Elvis Redzepagic, propriétaire de Taxi 3000, et 46 autres chauffeurs de taxi de Granby feront la grève de 9 h à 11 h jeudi.

Industrie du taxi: Granby touchée par la grève rotative

La grève rotative des chauffeurs de taxi du Québec s’est transportée à Granby et Farnham mercredi. Entre 9 h et 11 h, mercredi, les 47 chauffeurs de Granby ne prenaient plus de clients.

Même scénario pour jeudi, alors que les chauffeurs de Granby arrêteront leurs taxis pendant deux heures, de 9 h à 11 h. Seuls le Taxibus et les services essentiels sont en fonction, c’est-à-dire le transport adapté et médical.

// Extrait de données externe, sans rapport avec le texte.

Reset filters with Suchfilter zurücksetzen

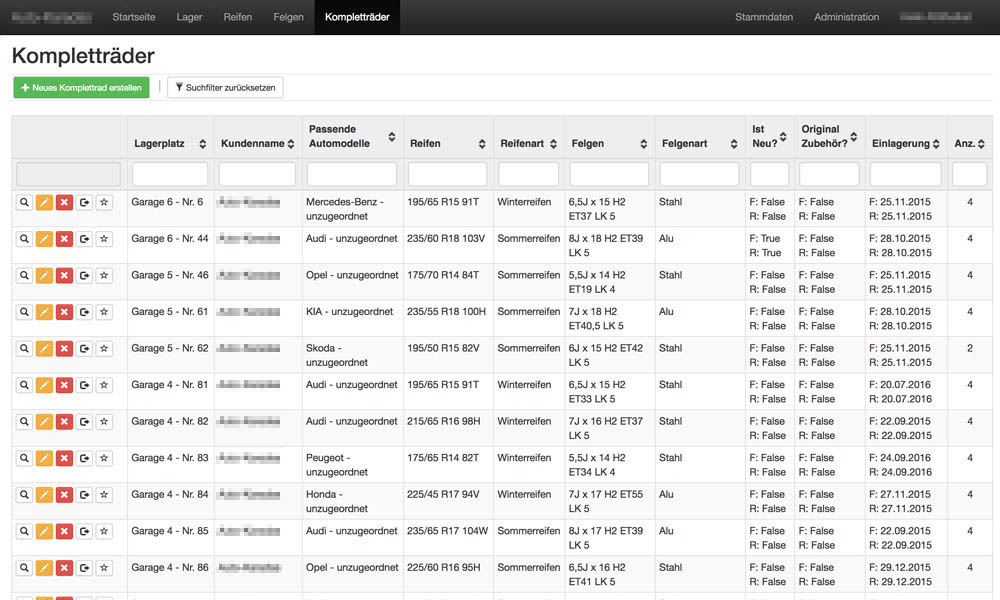pyautogui.click(x=225, y=88)
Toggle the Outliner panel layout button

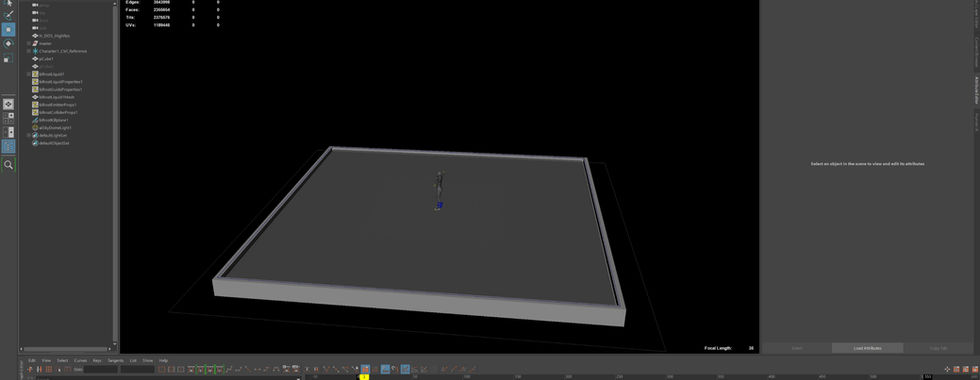pyautogui.click(x=8, y=147)
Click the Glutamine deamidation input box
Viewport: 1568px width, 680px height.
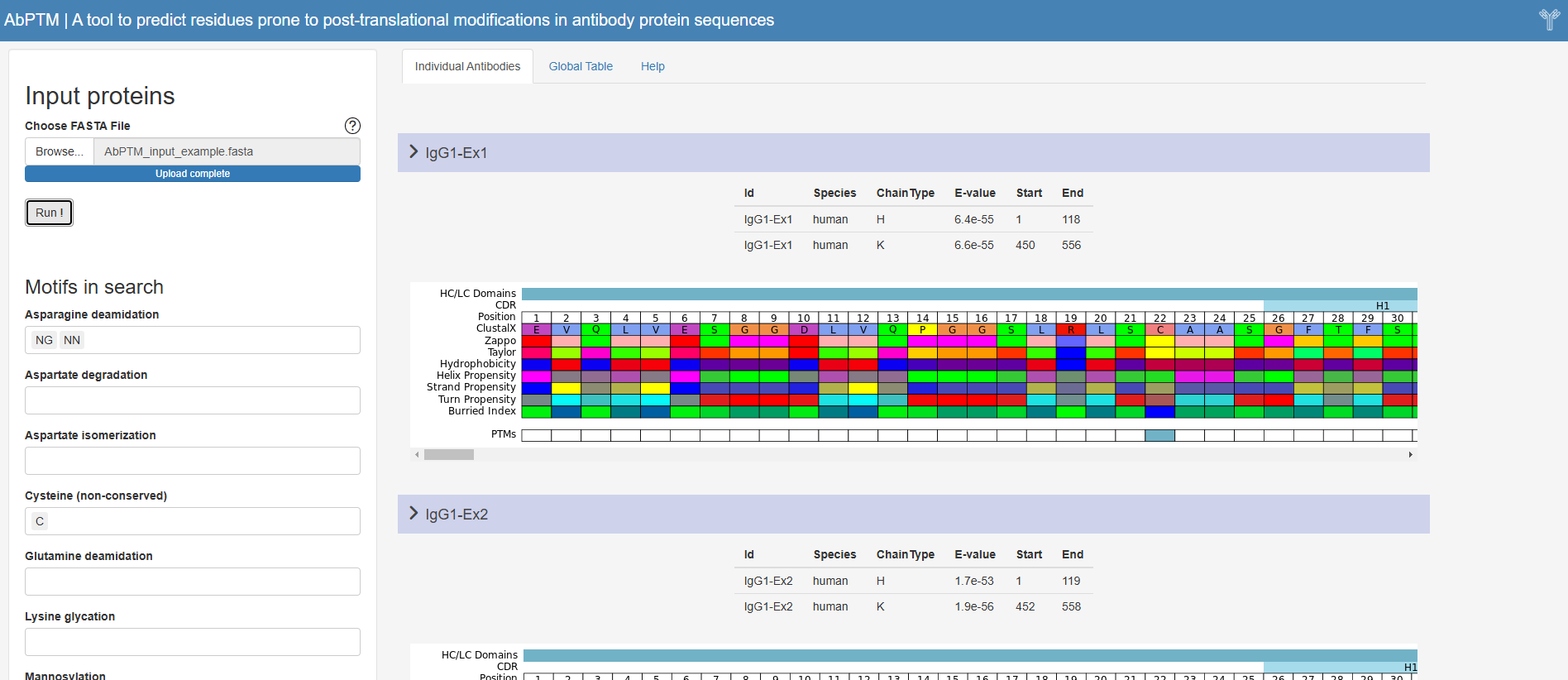tap(193, 582)
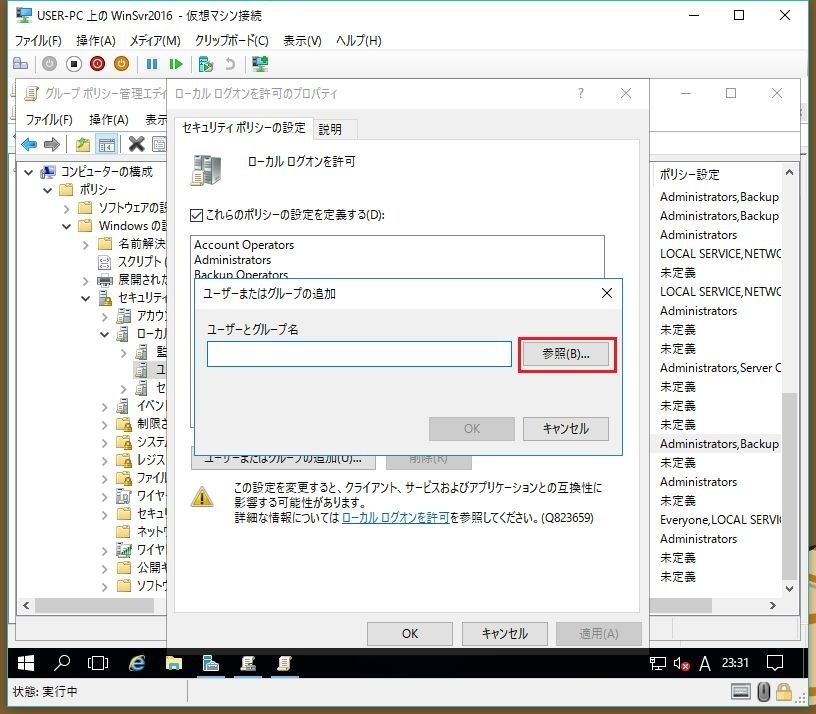Collapse the ポリシー tree node
Viewport: 816px width, 714px height.
click(47, 190)
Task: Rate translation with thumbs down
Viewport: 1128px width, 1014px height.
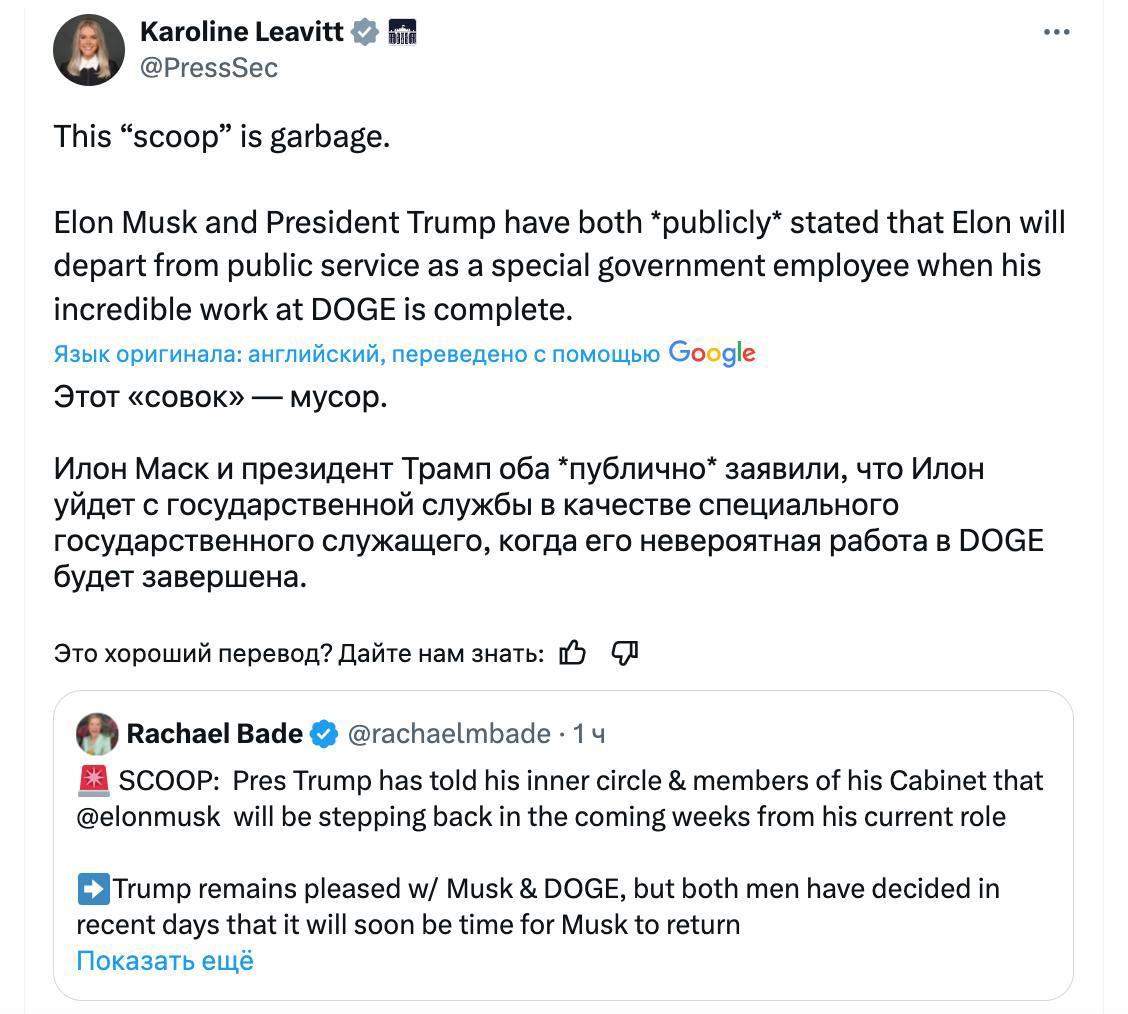Action: click(624, 653)
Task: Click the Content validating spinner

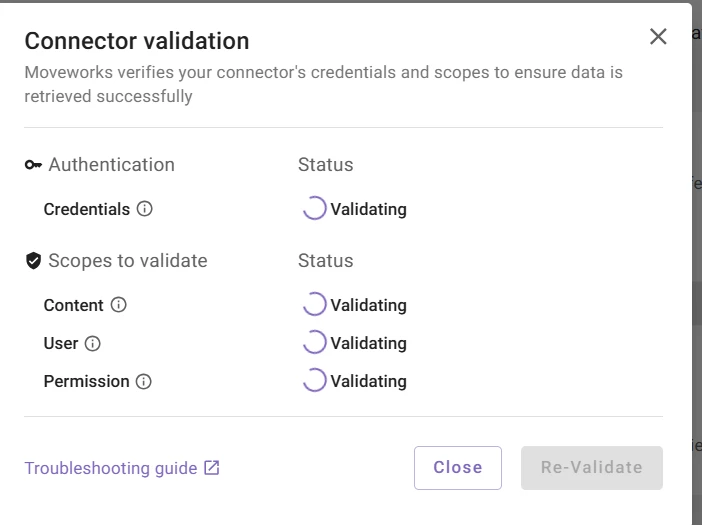Action: pyautogui.click(x=314, y=304)
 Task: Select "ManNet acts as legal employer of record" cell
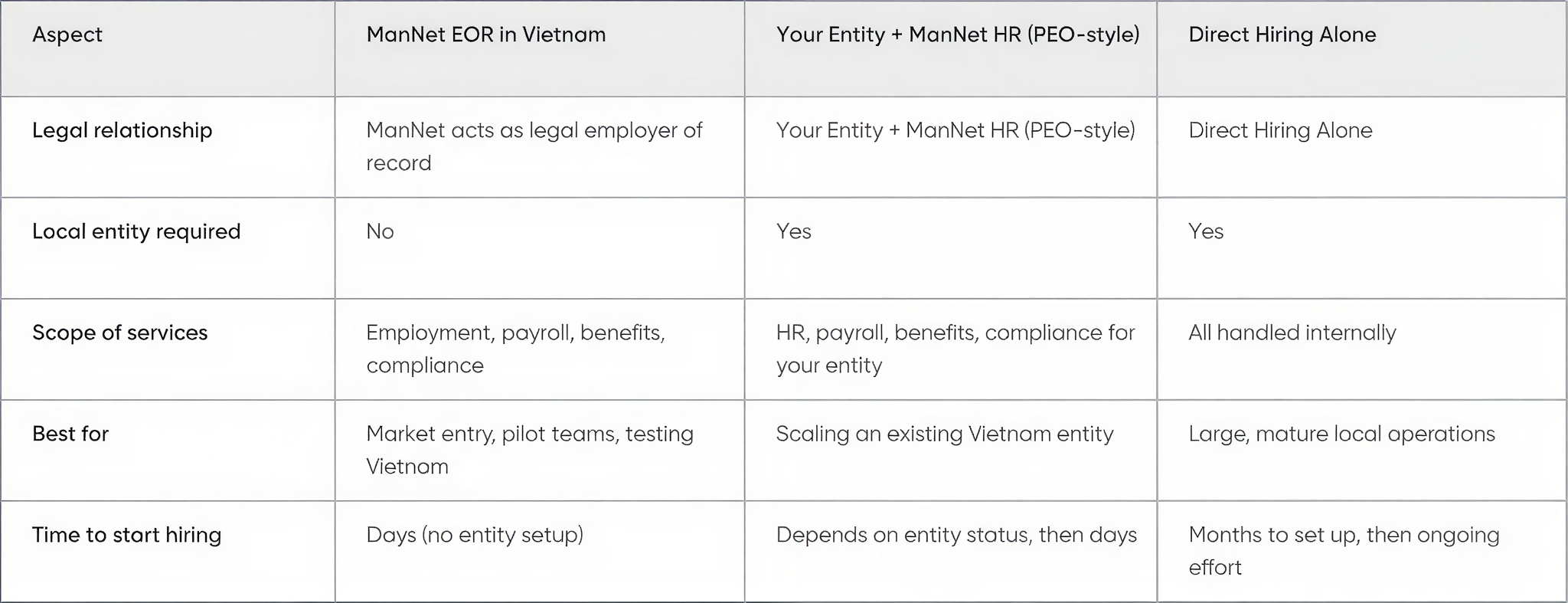[x=534, y=146]
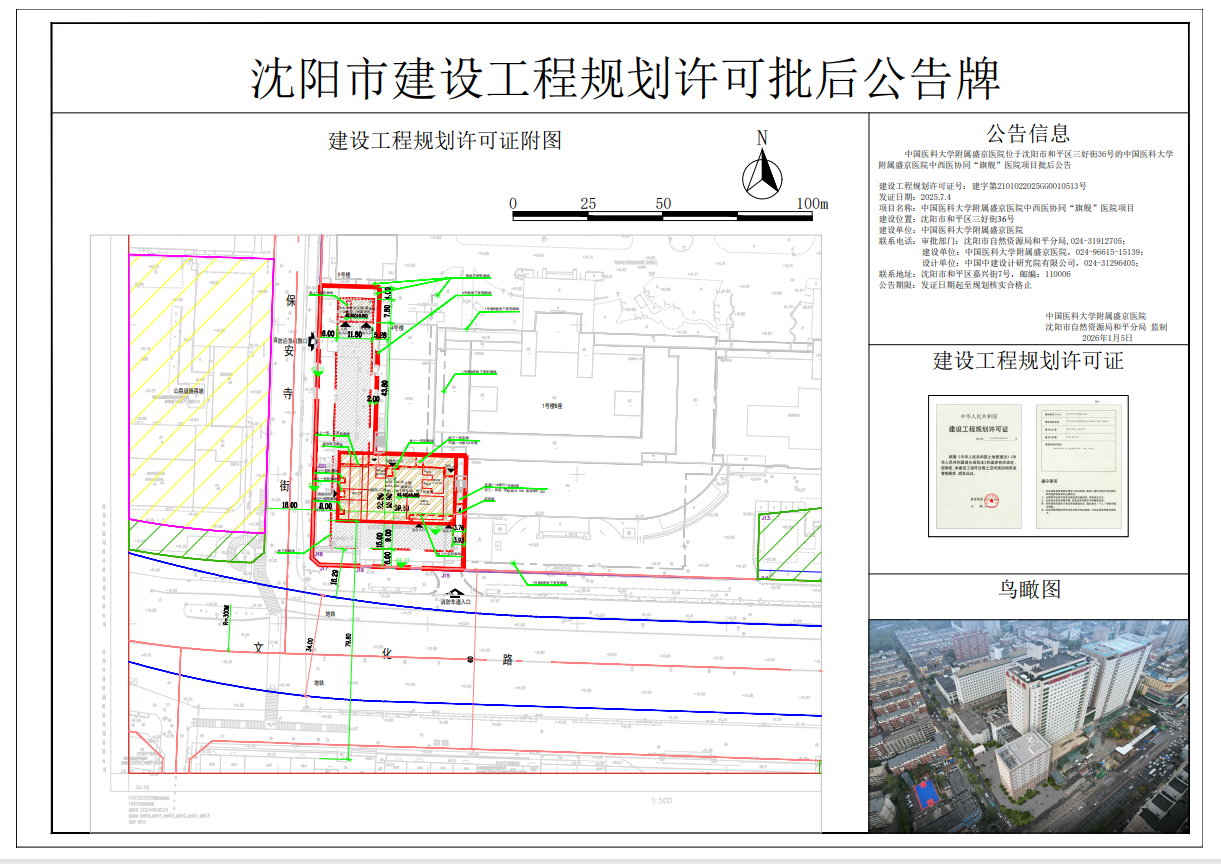Viewport: 1221px width, 864px height.
Task: Click the approval phone number 024-31912705
Action: pyautogui.click(x=1097, y=242)
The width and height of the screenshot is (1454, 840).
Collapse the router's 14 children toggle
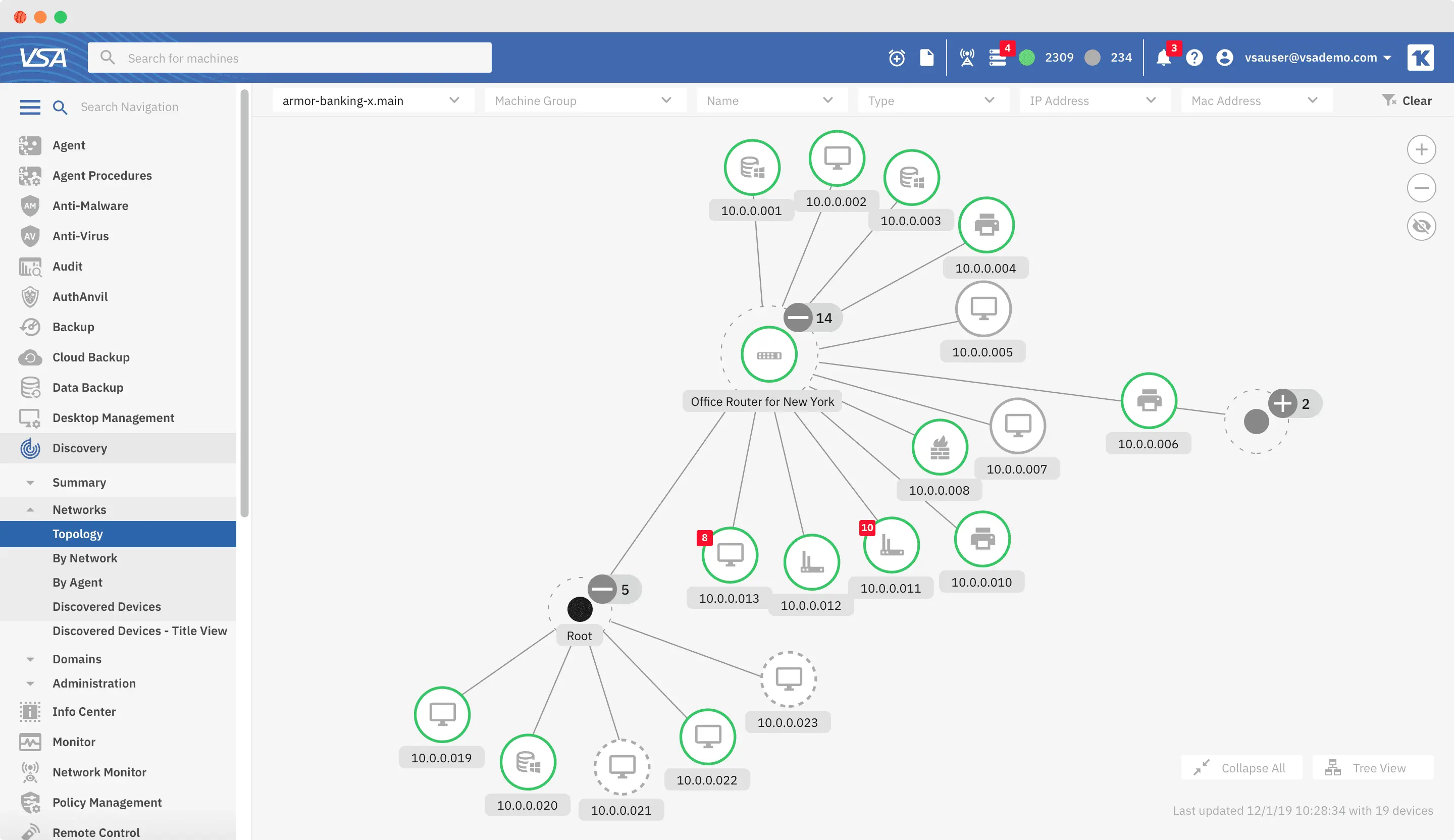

Les grévistes pourraient d’ailleurs faire acte de présence devant le bureau granbyen du ministre provincial des Transports, François Bonnardel.

Elvis Redzepagic, propriétaire de Taxi 3000, n’a pas hésité à embarquer dans le mouvement québécois qui touche les quatre coins du Québec, sauf Montréal.

Même que, s’il n’en tenait qu’à lui, il aurait déclenché une grève générale plutôt que rotative, fait-il savoir en entrevue avec La Voix de l’Est. 

« Je couperais tous les services. On est vraiment à bout. La plupart du monde aimerait une grève générale. On veut continuer à travailler comme avant et que la loi 17 ne soit pas adoptée. »

Il est conscient que ces quelques heures de grève peuvent occasionner différents problèmes pour les clients. 

« C’est triste à dire, mais ce sont toujours les clients qui paient. Mais on n’a pas le choix. Si la nouvelle loi passe, les permis de taxis vont être remboursés et c’est encore la population qui va payer avec les impôts », prévient-il.

Indemnisation 

Les propriétaires de permis de taxis sont insatisfaits de l’indemnisation comprise dans la réforme du gouvernement. Elle s’élève à 814 M$, dont 250 M$ ont été versés en 2018 en guise de compensation pour la perte de la valeur des permis depuis le projet pilote avec Uber.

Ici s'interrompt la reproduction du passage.